━━━━━ MATERIAL TO PROCESS ━━━━━

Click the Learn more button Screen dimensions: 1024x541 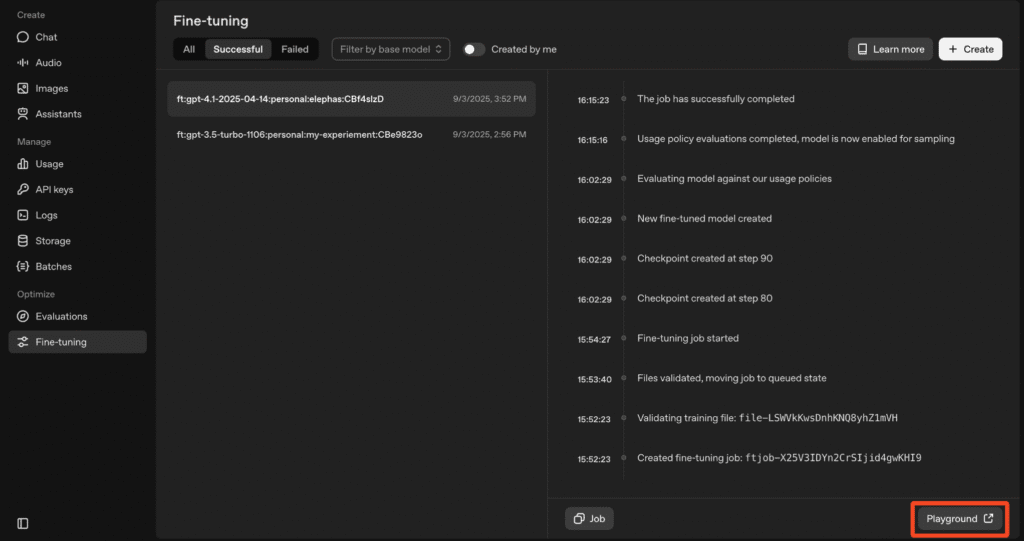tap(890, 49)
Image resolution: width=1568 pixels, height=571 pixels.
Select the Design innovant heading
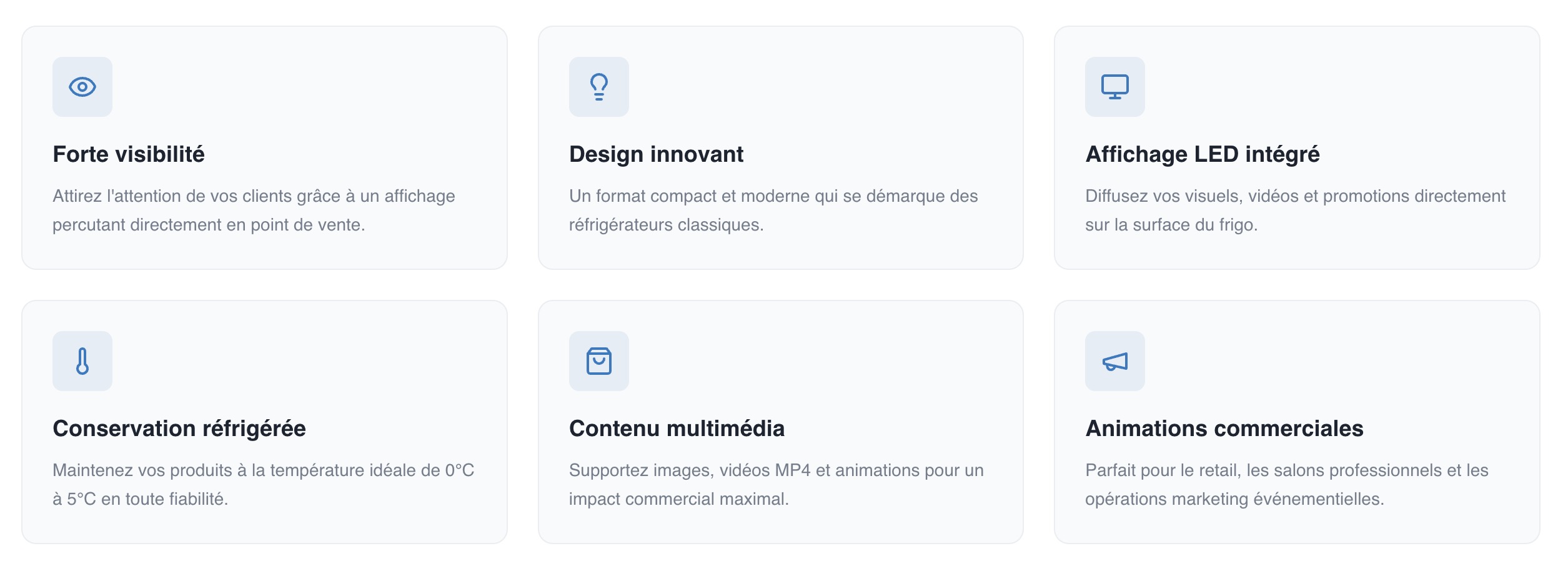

━━━━━
━━━━━ MATERIAL TO PROCESS ━━━━━

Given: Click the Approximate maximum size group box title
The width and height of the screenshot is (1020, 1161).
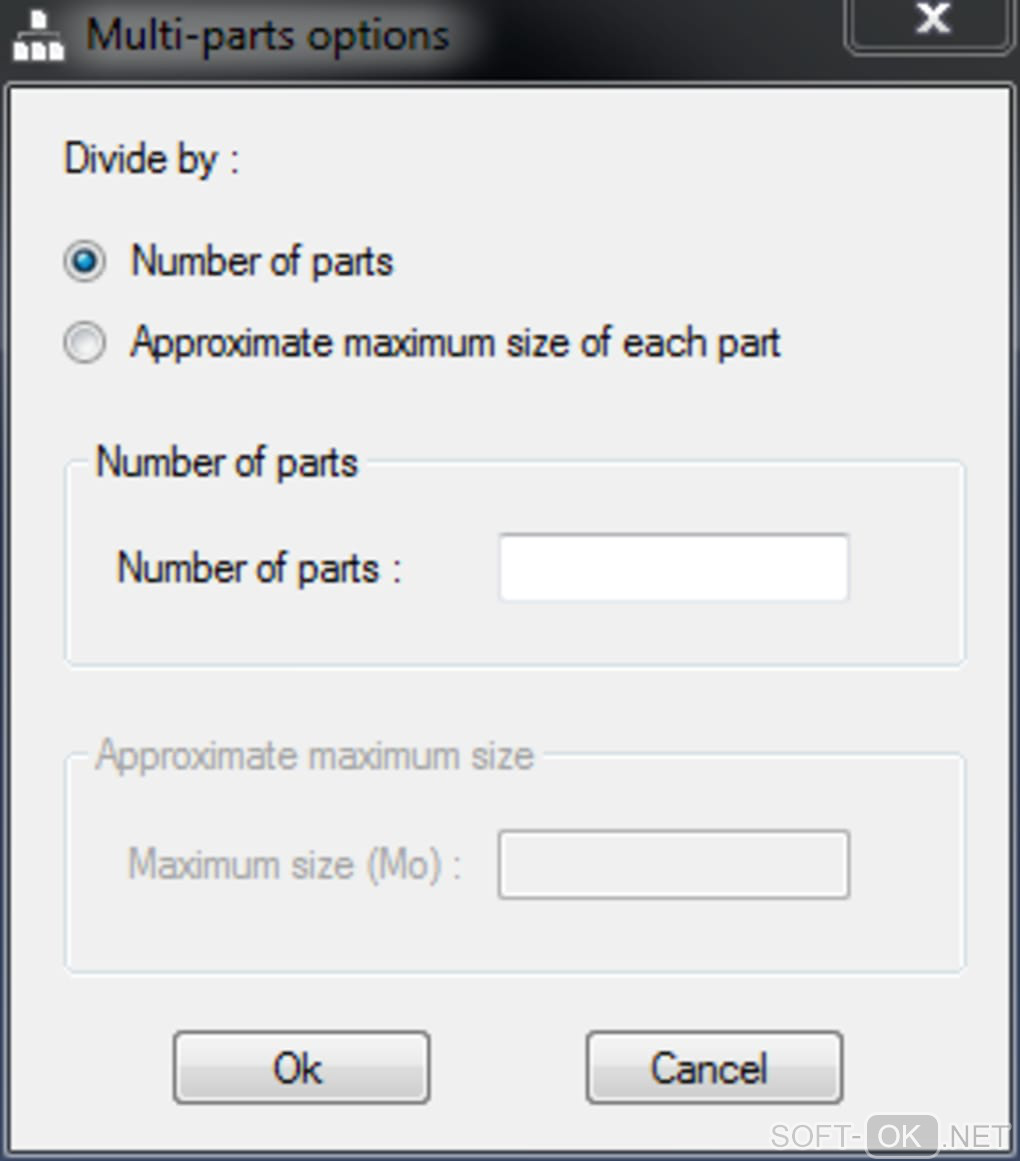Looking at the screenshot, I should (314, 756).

━━━━━

**WHAT THE EXERCISE ASKS**. Print exactly the lines above, between the one holding "Image resolution: width=1568" and the one holding "Select the Design innovant heading", inclusive, and nothing besides.

**OUTPUT OF THE TASK**.
Image resolution: width=1568 pixels, height=571 pixels.
Select the Design innovant heading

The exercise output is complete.